Given the sheer volume of log information created by many Web sites, AWStats writes all its statistical-analysis results to its own database file. That way, when you execute AWStats again, it won't need to reanalyze the same data. Imagine how long AWStats would take to execute if you launched it in December and it had to go back and process the previous 11 months worth of log files every time.
To create the AWStats database and import an IIS log file into the analysis application, change to the C:\ProgramFiles\AWStats\wwwroot\cgi-bin directory and execute the command
awstats.pl -config=WebSiteName -update -logfile=IISLogName
where WebSiteName is your Web site's name and IISLogName is the name of the IIS log file you want to import into the database for analysis. (Although this command appears on several lines here, you would enter it on one line in the command window. The same holds true for the other multiline commands in this article.)
For example, suppose we want to analyze the IIS log files for the Toombs Partners Web site, starting with the month of June. It's June 4, so we have three complete IIS log files (i.e., the log files for June 1, June 2, and June 3) and one incomplete log file (i.e., the log file for June 4). To import the June 1 log file, run the command
awstats.pl -config=www.toombspartners.com -update -logfile="C:/WINNT/system32/ logfiles/w3svc1/ex050601.log"

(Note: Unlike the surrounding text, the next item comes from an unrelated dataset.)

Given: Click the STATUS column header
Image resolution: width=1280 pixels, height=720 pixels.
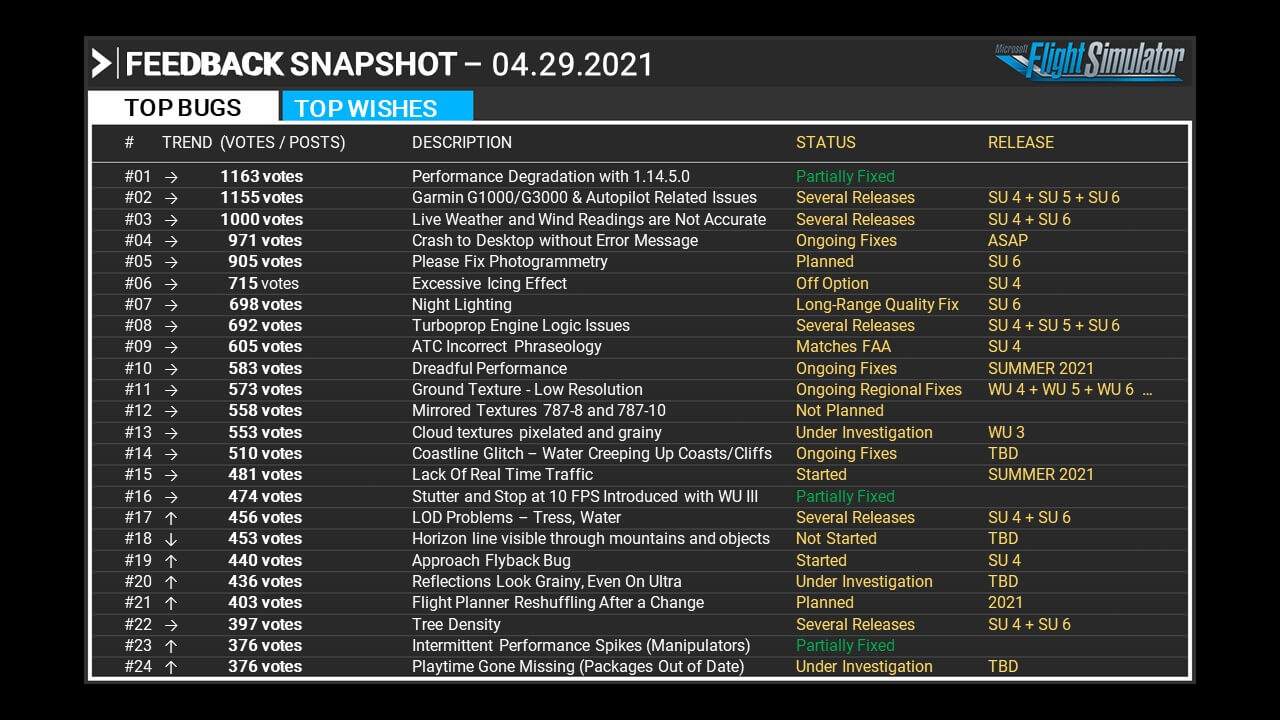Looking at the screenshot, I should (x=825, y=143).
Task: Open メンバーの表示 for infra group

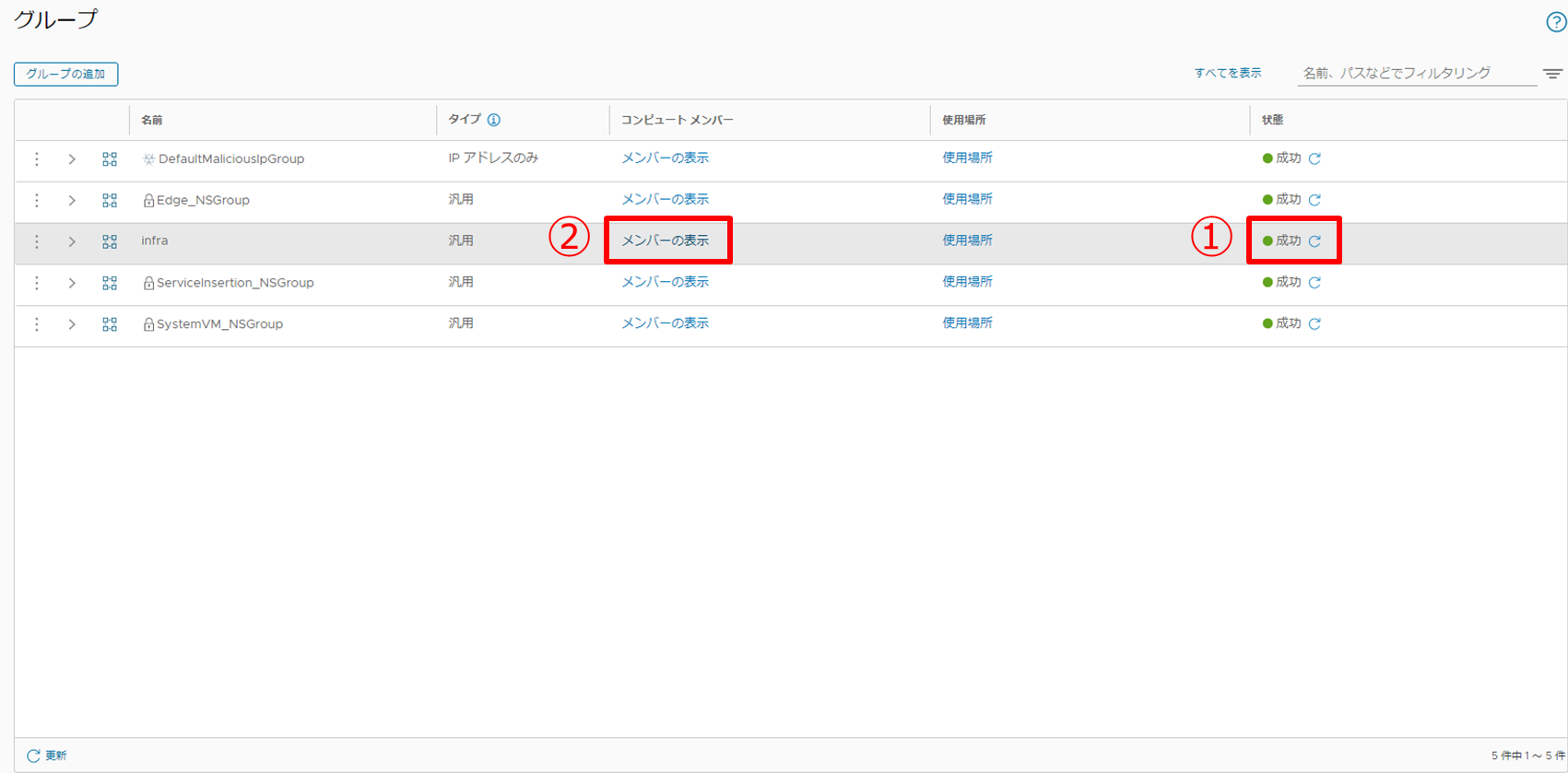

After running that command, we'd then process the ex050602.log and ex050603.log files in the same way.
AWStats uses the Web site's name in the database file's name. For example, in the case of Toombs Partners, the name of the database file is awstats%MM%YYYY.www.toombspartners.com.txt, where %MM is the two-digit month and %YYYY is the four-digit year.
When the analysis application starts analyzing log files, you should see the program display several statistics about what it's processing. When it finishes, you should see a statistic that specifies how many new qualified records were found, as Figure 3 shows. The number of new qualified records should roughly be in line with the number of lines of data in your log files. It's not uncommon to see a few lines dropped due to errors; as long as you don't see a significant number of errors, you should be ready to create your first report. If the number of new qualified records is 0, there's a problem with your configuration and you need to figure out what the problem is.
Step 5. Create a Web Server for AWStats
To make it easy for you and others in your organization to browse the reports for your Web site, you can build another Web site within IIS and point it to a directory that stores the AWStats output. To make a new directory for your AWStats reports, first create a directory called AWStats in the Inetpub directory (i.e., C:\Inetpub\AWStats). Copy the icon directory in C:\Program Files\AWStats\wwwroot and paste it into the C:\Inetpub\AWStats directory. Next, define a new Web site in IIS and point it to this directory, as Figure 4 shows. Create a unique TCP port, IP address, or host header assignment for this Web site if there's already an existing site on that server listening on port 80.
When you use the report-generation application, AWStats creates a custom Web page. The default filename for that Web page is awstats.WebSiteName.html, where WebSiteName is the Web site name that you defined in Step 3. You need to set that Web page as the default home page in the Documents tab of the AWStats Site Properties dialog box.
Finally, if you want to add any security to your statistics site, you can do so by modifying the appropriate properties on the Directory Security tab of the AWStats Site Properties dialog box. For example, you can restrict users based on IP addresses or require authentication to access the site. If you don't add any security, anyone who can connect to the server will be able to browse the site.
Step 6. Build the Reports
After you define your IIS Web site, it's time to get to the fun stuff—building the reports. Change to the C:\Program Files\AWStats\tools directory and execute the command
awstats_ buildstaticpages.pl -config=WebSiteName -update -lang=en -dir="C:\Inetpub\awstats" -awstatsprog= "C:/Program Files/ AWStats/wwwroot/ cgi bin/awstats.pl"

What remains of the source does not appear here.